Proposition 123 Cuts Expose Colorado’s Housing Subsidy Machine

Colorado’s looming Proposition 123 cuts expose an affordable housing system built on subsidies, dependency, and the damage government already caused.

The Colorado Sun story on Proposition 123 reads like a panic memo from a subsidy ecosystem that just realized the taxpayer IV bag is running low.

This thing was sold to voters in 2022 as compassionate housing policy. The usual incense got burned. Affordable. Inclusive. Urgent. Smart. But what it really did was create a government-funded dependency machine for the approved housing class: developers, nonprofits, bureaucrats, consultants, and every other well-scrubbed grifter who appears the second public money gets waved around like a sacrament.

Now the budget is busted, and suddenly the miracle cure needs more miracles.

The Sun reports lawmakers are set to cut $130 million from Proposition 123, roughly 40% overall and about 75% of the money for affordable rental housing. Naturally, the people who built their deals around those dollars are warning of “ripple effects,” stalled pipelines, delayed projects, and years of disruption. Yes. That is what happens when you build an industry around government redistribution instead of a functioning market. The second the tap slows, everybody starts shrieking that civilization itself is in danger.

That is not resilience. That is addiction.

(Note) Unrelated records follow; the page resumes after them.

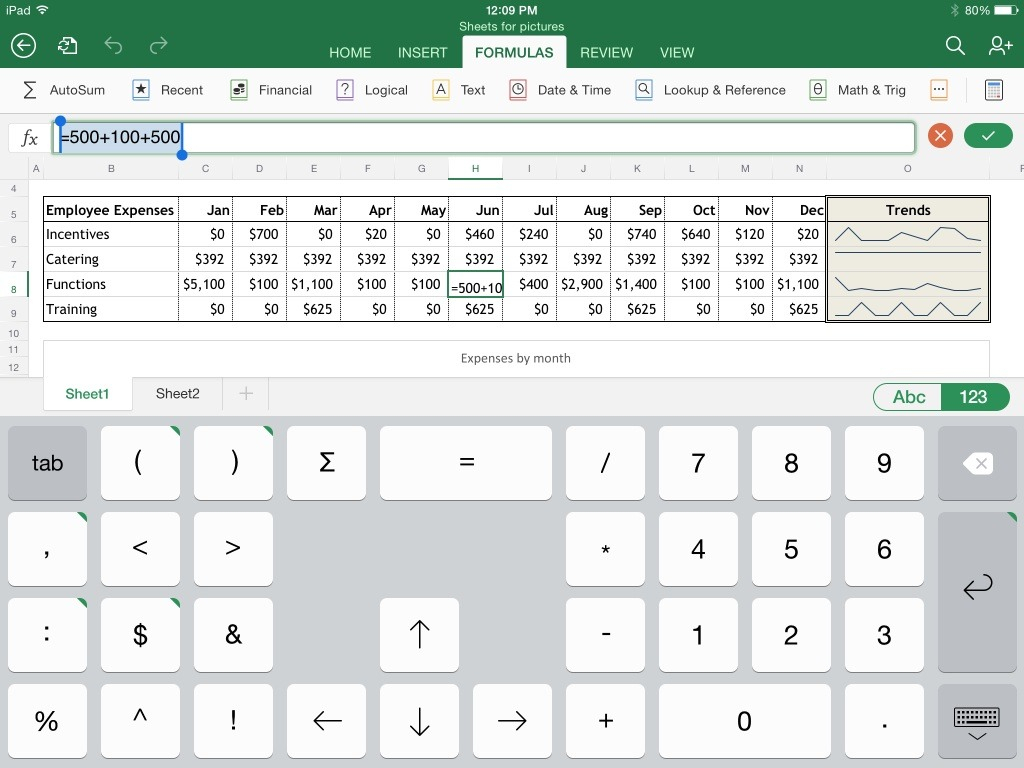Open the Sheet2 worksheet tab

pyautogui.click(x=177, y=394)
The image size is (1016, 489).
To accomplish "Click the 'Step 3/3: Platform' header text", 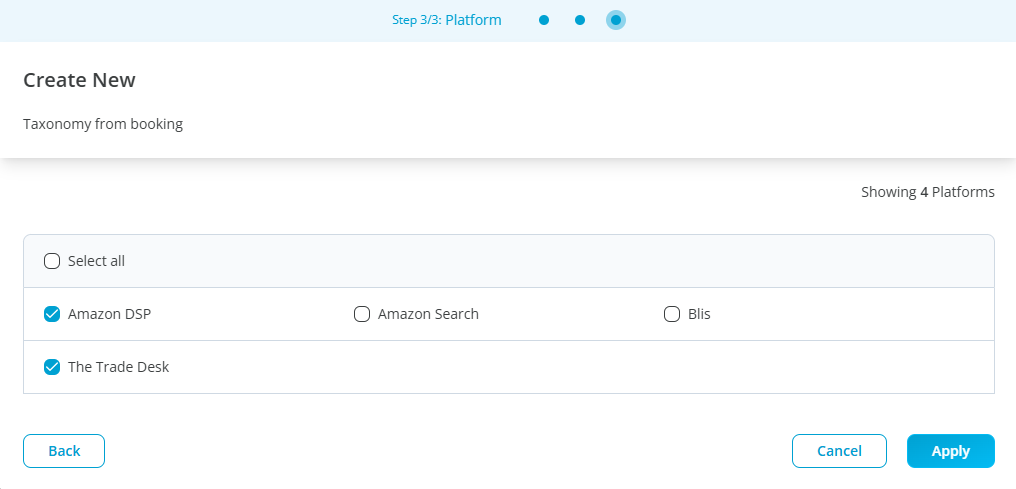I will click(446, 20).
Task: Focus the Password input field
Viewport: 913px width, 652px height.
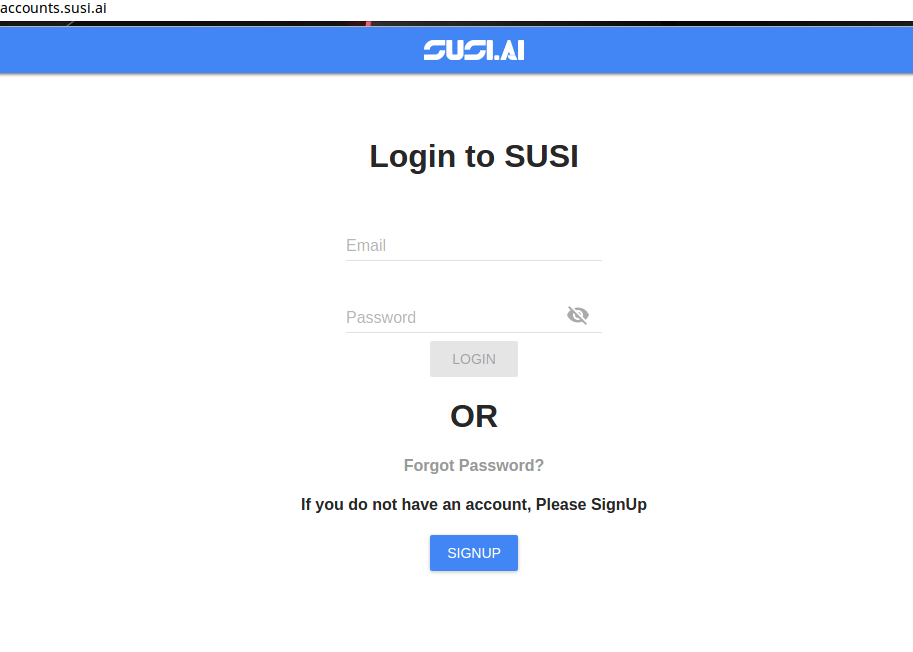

And look at the deeper joke here. These same people never want to dwell too long on why housing in Colorado needs so many public crutches in the first place. Why does every project require a “complicated cocktail” of funding sources just to pencil out? Because the political class spent years making housing harder, slower, pricier, and more insane to build. Zoning fights. Fees. mandates. delays. ideology. process. regulation piled on regulation, then a big taxpayer subsidy arrives wearing a cape and pretends to save the patient government helped stab.

This is the oldest racket in the book. Break a market. Subsidize the breakage. Call the subsidy justice. Then when the money gets tight, claim cutting the subsidy will worsen the crisis. Of course it will. That is how state-created dependence works. Government creates distortions, then hires an entire class of people to live off managing those distortions.

Proposition 123 was always a grift for the “affordable housing” machine. A bill of goods sold to voters on vibes, guilt, and fantasy economics. Now reality is here with a baseball bat, and the people who got fat on redistributed money are telling us the answer is more of the same.

When will voters learn? Government does not fix the housing market after breaking it. It just creates a new set of parasites who swear the wreckage is progress.